= Eliezer Fischel ben Isaac =

Eliezer Fischel ben Isaac (אליעזר פישל בן יצחק משטריזוב; c. 1739 – c. 1811) was a Galician Talmudist and kabbalist active in the late 18th and early 19th centuries. He was born and lived in Strizhov, and was associated with the circle of kabbalists at the Klaus of Brody.

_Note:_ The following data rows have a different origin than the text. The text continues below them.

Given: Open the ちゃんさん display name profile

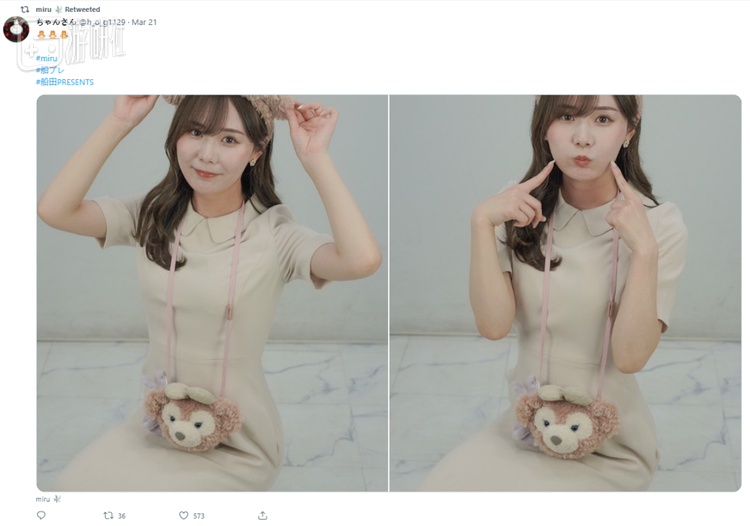Looking at the screenshot, I should (x=56, y=22).
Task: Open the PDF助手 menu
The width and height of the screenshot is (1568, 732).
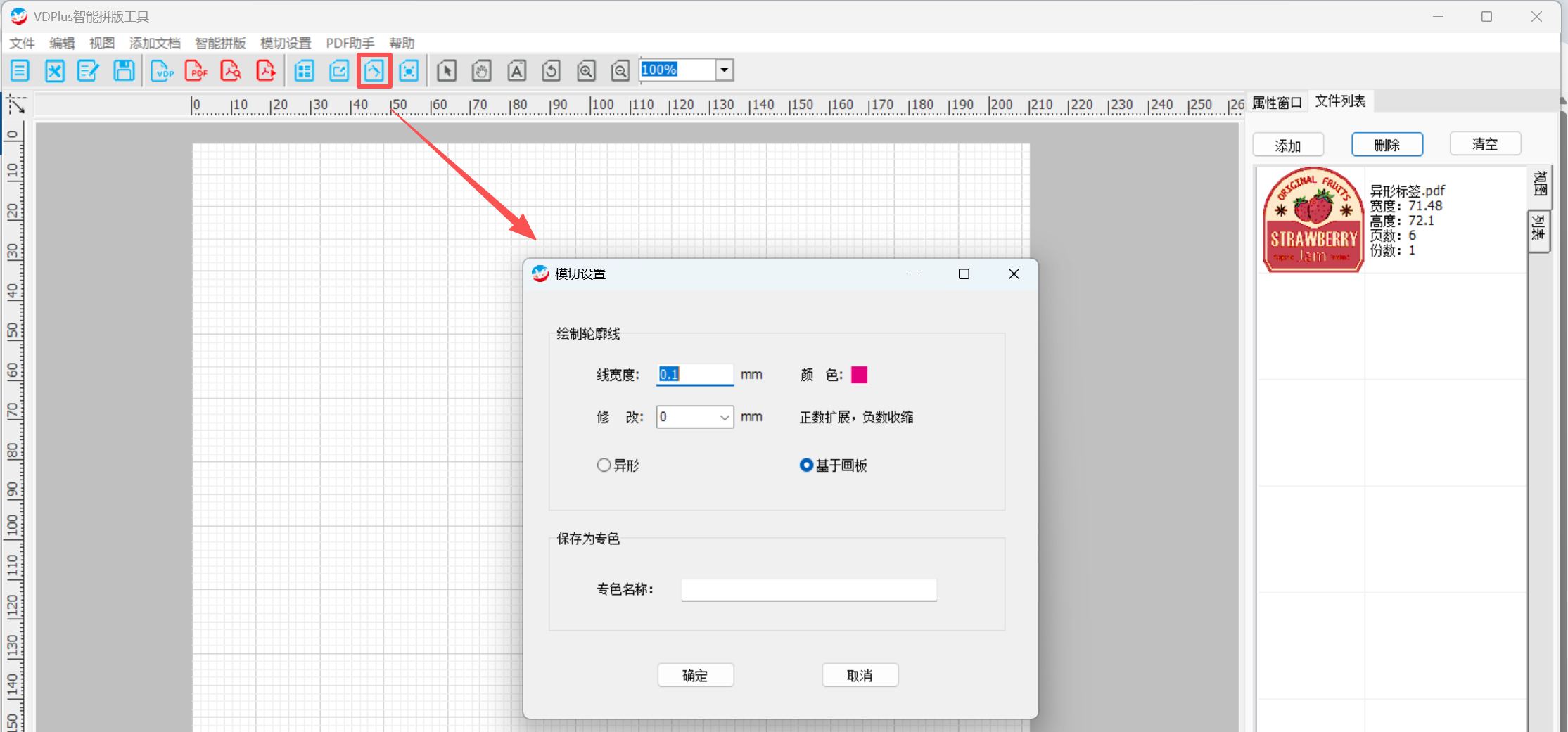Action: (x=350, y=43)
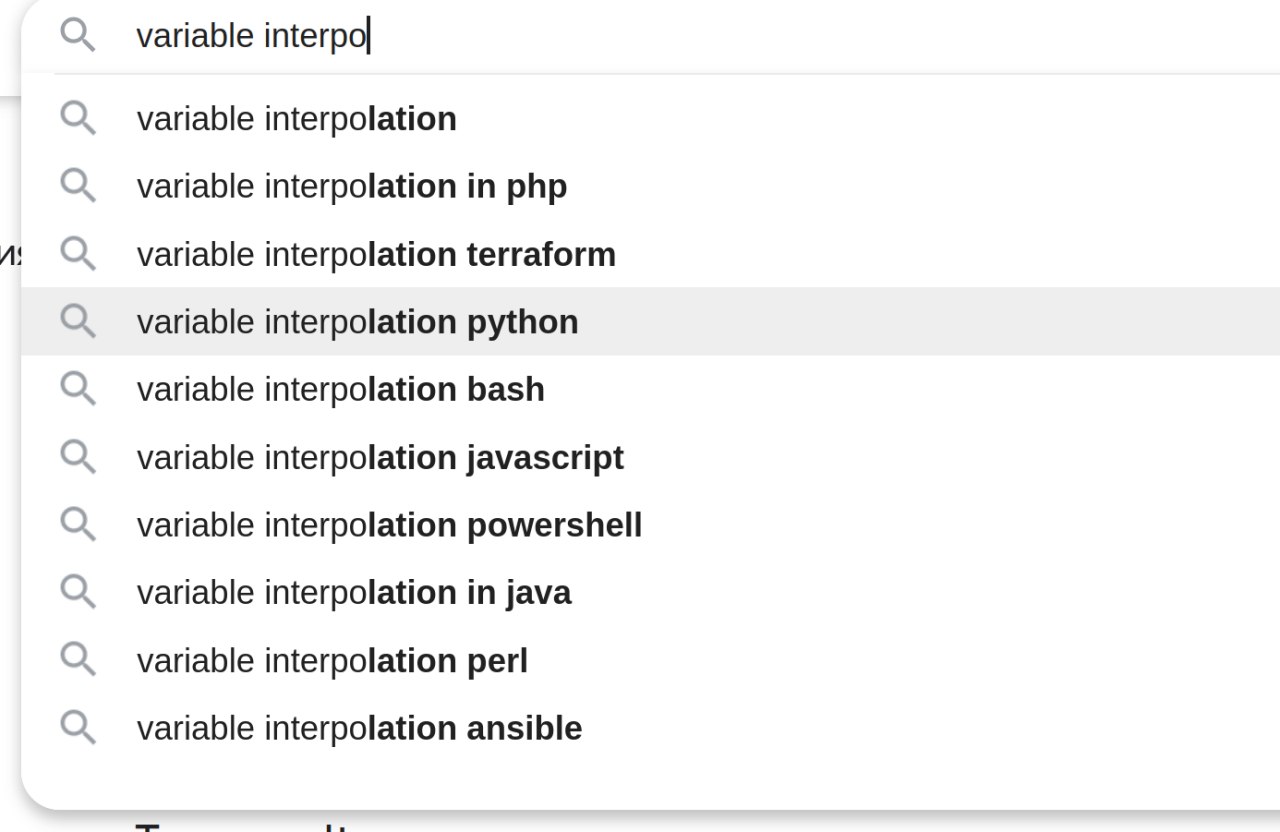The image size is (1280, 832).
Task: Click search icon beside javascript suggestion
Action: [78, 457]
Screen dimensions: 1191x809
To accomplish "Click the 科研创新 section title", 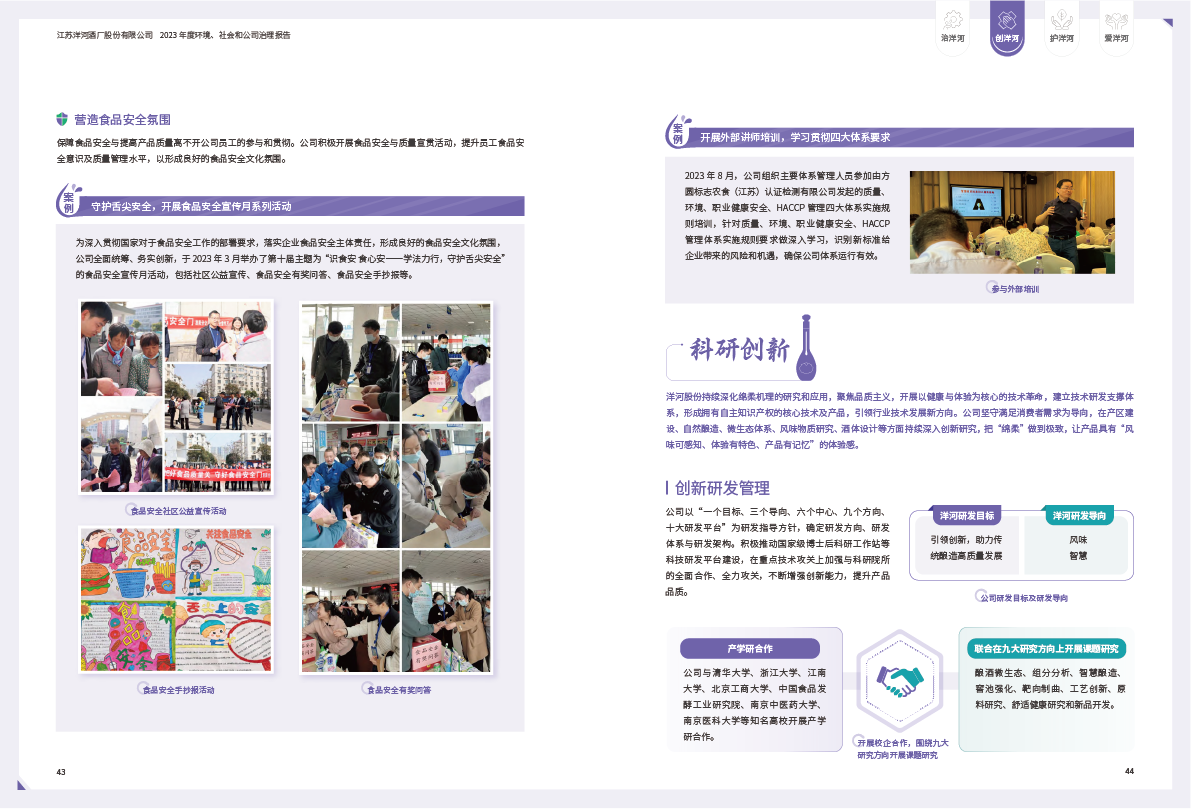I will (x=738, y=351).

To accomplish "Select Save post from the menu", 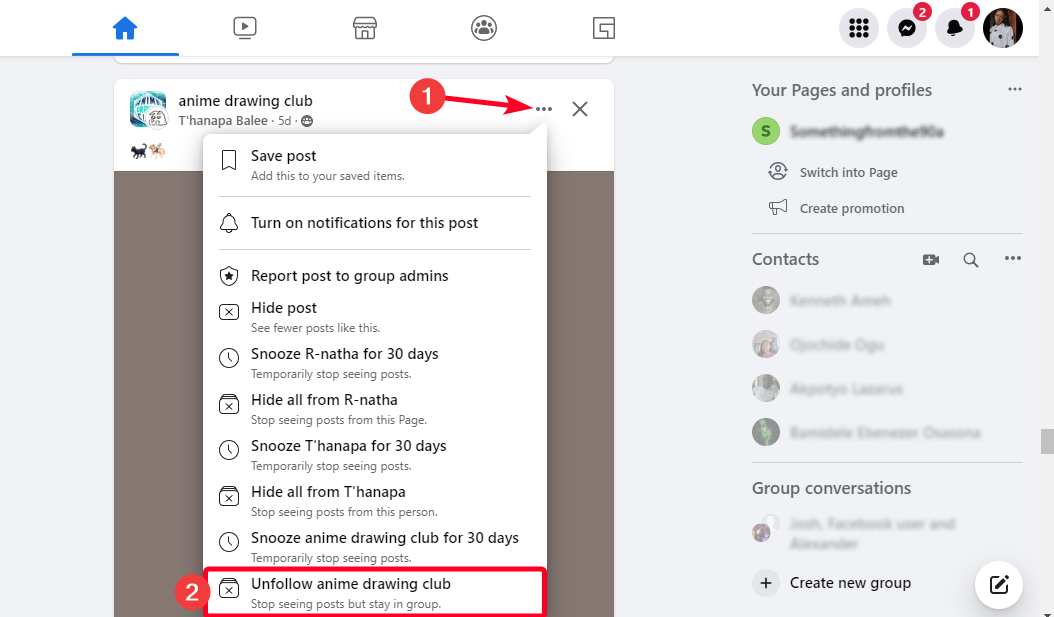I will (283, 157).

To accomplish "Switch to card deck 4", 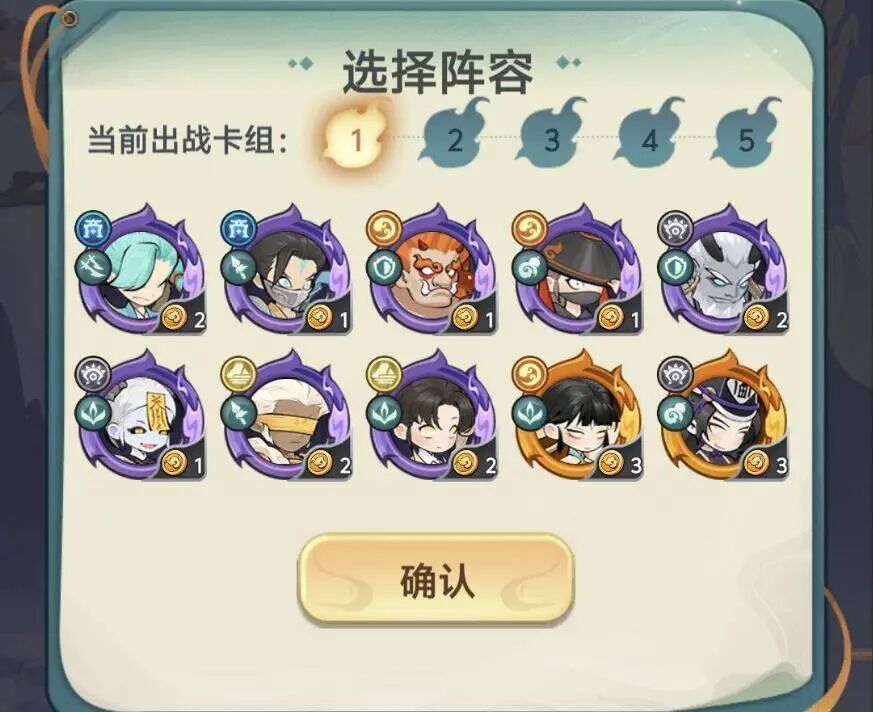I will click(649, 134).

Eliezer Fischel devoted four works to expounding the principles of Lurianic doctrine. Despite his involvement in kabbalistic scholarship, he was a noted opponent of Ḥasidism, and several of his books include criticism of Ḥasidic practices.

==Works==
- "ʿOlam ha-Gadol (Midrash li-Ferushim)" (1800) Seventy kabbalistic homilies on Genesis 33:18; thirty on the spheres and lights, forty on Jewish holidays.
- "ʿOlam Hafukh" (1800) Exposition on contrasts.
- "ʿOlam Barur" (1800) Kabbalistic homilies.
- "ʿOlam Eḥad" (1802) Homilies on the unity of God.
- "ʿOlam va-'Ed" (1849) On the calculation of the seasons and new moons.

According to bibliographers Fürst and Benjacob, he is also credited with Parashat Eliezer (Zhitomir, 1805), a commentary on Ḳarnayim, the kabbalistic work of Aaron ben Abraham, and on Dan Yadin, the commentary by Samson of Ostropoli.